Trauma is the most fucking dangerous drug in the world. It’s an addiction that courses through the veins of the traumatized. We spend the entirety of our lives fighting it, running from it, or giving into it. Bad decisions beget bad decisions. It’s a never-ending cycle of pain and maybe that’s why we are both guilty of cutting scars into our skin like a wicked tapestry of pain. It’s the most fucked up version of art. I used to think the scars on my body were beautiful. Now, I know better, that they’re nothing more than a reminder of the pain, a brutal dichotomy of reliving the trauma all over again while being responsible for it at the same time. And yet, on my worst days, I continue to bleed anyway.

I can’t promise that I’m going to leave and never look back, but I’m fine with operating within the shadows. It’s better for everyone that way. I just need her to answer one thing before I leave. “We need to talk about Nick.”

The utterance of his name from my tongue seems to shock her. She angles her gaze my way, quiet but focused. “What about him?”

The way she questions me only serves to prove that it’s true. Carter and Emily have an older brother. “How did I never know about him?”

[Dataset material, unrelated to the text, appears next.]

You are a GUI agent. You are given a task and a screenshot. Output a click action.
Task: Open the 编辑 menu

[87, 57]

She shrugs with apathy, but it’s clear she’s hiding something. “You and I are from two different worlds, separated by only a few miles. But the difference between the Hamptons and here is like Kansas and Oz.” She drops her head, lost in contemplation as she stares straight at the bar. “You didn’t live in our world. You stumbled into it and left a path of wreckage in your wake.” And then she’s looking at me again, looking straight through me. “Nick is my brother in name only. He was never around when Carter and I were younger. Too caught up in his partying and disinterest in participating in the family.” She chuckles slightly. “I spent my entire life hating him, but in retrospect, I get it.”

And then she stops, and the silence is enough to set my nerves on fire. There’s something she’s hiding, something she’s not saying. “Get what, Emily?”

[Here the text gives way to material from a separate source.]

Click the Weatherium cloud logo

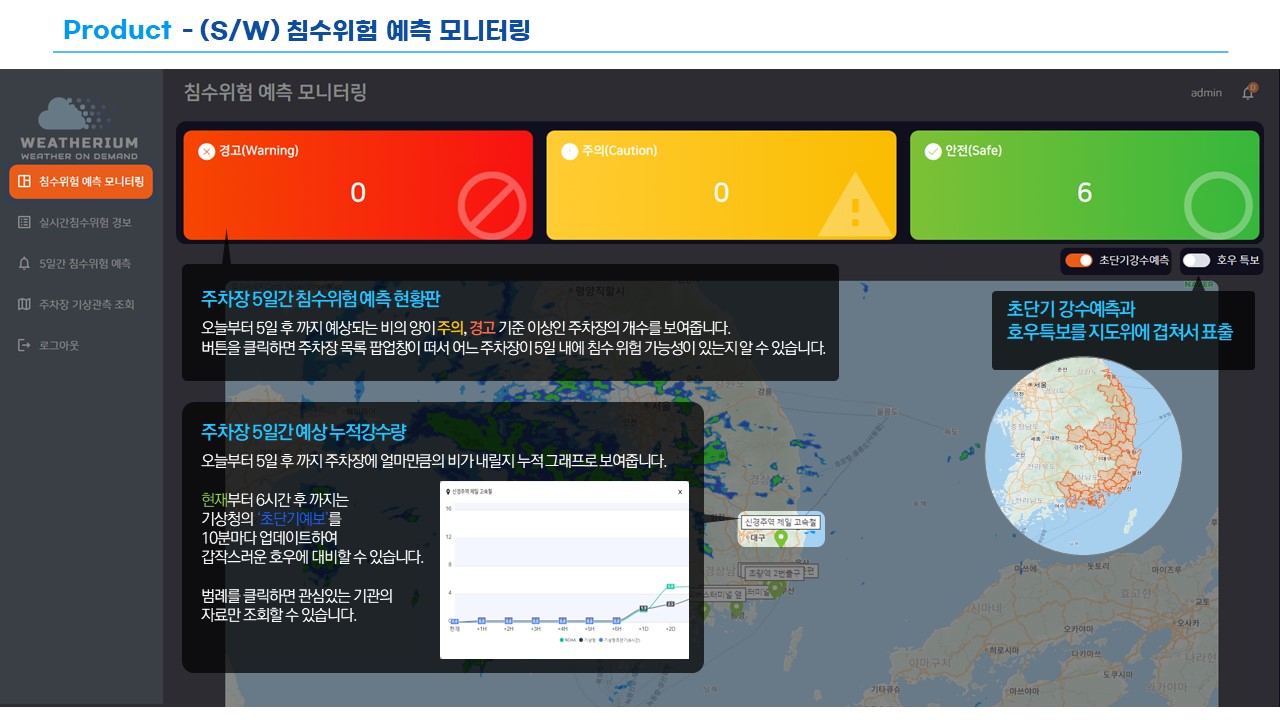click(x=79, y=115)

She shrugs with a shake of her head. “I understand why he never wanted to be around the people I’m supposed to call family.”

That’s it. There’s a part of her that’s heartbroken, but it’s met with equal parts relief. She doesn’t have to say the words. I know exactly what’s going on. After I left town, she was either disowned from her own family or she emancipated herself from their grasp on her own accord. I want to say she’s better off without them, but it’d ring hollow. I’d be better off without my own mother, but I’m drawn back to this place because I can’t cut the cord. Maybe it’s because I’m addicted to the pain. More likely it’s because I’m lost in a constant war of trying to convince myself that I'm better than my mother. As if a good deed or even a hundred could ever absolve me of my sins.

“I met your brother yesterday.” I grab my neglected drink and give into the craving, downing the entire drink in one go. It burns like hot fire against the back of my throat, and I relish it a little too much to the point that it terrifies me that I’m more likeherthan I care to admit. Addiction is in my blood. “I can safely assure you that he’s a complete asshole.”

She’s quiet. Too quiet. The wheels in her mind are spinning. I can see it in her wild, chaotic eyes. Her mouth moves to speak, but folds sideways. And then she says, “You two would be perfect for each other.”

ChapterEight

NICK

Look, I’m not a fucking stalker. I don’t make a habit of tracking people’s locations and I’ve certainly never done it with a woman I’ve been with. This is a matter of safety though. The last time Addison was in town, one of my siblings ended up dead. I can’t let her get to Emily. And is it really considered stalking if it’s family?